**ABOUT THIS TASK**
Could you continue the news report on Express Scripts' 2017 drug exclusion list from where it stops?

Express Scripts says Valeant, Lilly, Bristol drugs to lack coverage

By Ransdell Pierson

Aug 1 (Reuters) - Express Scripts Holding Co said on Monday it would add a handful of medicines in 2017 to its list of drugs that are excluded from insurance coverage, including treatments for arthritis and psoriasis, while several other medicines will be removed from the exclusion list.

The nation's largest pharmacy benefit manager has been excluding medicines from its coverage list since 2014, citing concern about costs to its health insurers and corporate customers. The 2017 excluded medicines list will entail 85 drugs, it said, compared with 87 in 2016.

By excluding drugs from its formulary, Express Scripts said it has been better able to negotiate lower prices from drugmakers, and will thereby save customers an estimated $1.8 billion in 2017, up from $1.3 billion this year. The coverage list determines whether millions of people with private insurance can easily use an insurance co-pay to buy their medicine.

The drugs that will be newly excluded in 2017 include Zyclara, a skin cream for actinic keratosis sold by Valeant Pharmaceuticals International Inc, a Canadian drugmaker that has been criticized for big price increases on its products. The condition involves scaly skin growths that can develop into skin cancer.

Express Scripts spokesman David Whitrap declined to comment whether Zyclara, which costs more than $1,100 a tube, or other specific drugs, have been excluded because of price hikes.

**Stored records**

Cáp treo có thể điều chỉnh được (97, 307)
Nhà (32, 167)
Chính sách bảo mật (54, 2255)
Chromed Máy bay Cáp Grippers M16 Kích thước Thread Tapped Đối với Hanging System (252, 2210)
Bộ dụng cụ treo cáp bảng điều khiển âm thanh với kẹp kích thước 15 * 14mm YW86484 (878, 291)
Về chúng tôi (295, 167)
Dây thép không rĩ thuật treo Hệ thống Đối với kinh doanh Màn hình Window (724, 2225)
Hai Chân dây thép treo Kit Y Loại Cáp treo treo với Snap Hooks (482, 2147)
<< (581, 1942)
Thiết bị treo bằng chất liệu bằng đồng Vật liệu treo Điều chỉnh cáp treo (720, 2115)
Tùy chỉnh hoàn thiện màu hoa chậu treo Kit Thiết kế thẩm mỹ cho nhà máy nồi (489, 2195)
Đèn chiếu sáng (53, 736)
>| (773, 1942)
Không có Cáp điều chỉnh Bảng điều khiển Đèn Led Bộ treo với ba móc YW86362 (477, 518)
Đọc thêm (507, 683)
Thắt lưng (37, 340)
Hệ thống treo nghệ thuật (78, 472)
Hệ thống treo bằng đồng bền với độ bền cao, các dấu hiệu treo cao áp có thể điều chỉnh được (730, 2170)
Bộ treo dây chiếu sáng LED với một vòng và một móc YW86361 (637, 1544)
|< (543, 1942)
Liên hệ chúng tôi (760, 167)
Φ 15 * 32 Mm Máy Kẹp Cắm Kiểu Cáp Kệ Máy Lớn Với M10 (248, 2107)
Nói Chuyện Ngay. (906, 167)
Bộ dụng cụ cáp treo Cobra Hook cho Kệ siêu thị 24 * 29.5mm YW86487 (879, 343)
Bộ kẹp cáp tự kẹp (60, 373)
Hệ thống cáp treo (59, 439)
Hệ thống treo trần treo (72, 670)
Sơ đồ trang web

**RESULT**
Other drugs that will be newly excluded from coverage next year include Bristol-Myers Squibb Co's arthritis treatment Orencia, Eli Lilly and Co's new Taltz treatment for psoriasis and brands of gout drug colchicine sold by privately held Prasco Laboratories and West Ward Pharmaceuticals Corp, a unit of Hikma.

Express Scripts said a number of drugs excluded in 2016 will no longer be excluded next year, including Pfizer Inc's arthritis drugs Xeljanz and Xeljanz XR and GlaxoSmithKline Plc's Arnuity Ellipta and Flovent Diskus asthma treatments.

All four of the drugs will instead be considered "preferred alternatives," following price negotiations between the drugmakers and Express Scripts. Whitrap declined to say what magnitude or price rebates his company may have won.

Two costly drugs for hepatitis C from Gilead Sciences Inc , Epclusa and Harvoni, remain on the 2016 excluded medications list, Whitrap said. But he said their status could change in 2017, with an announcement to be made later this year.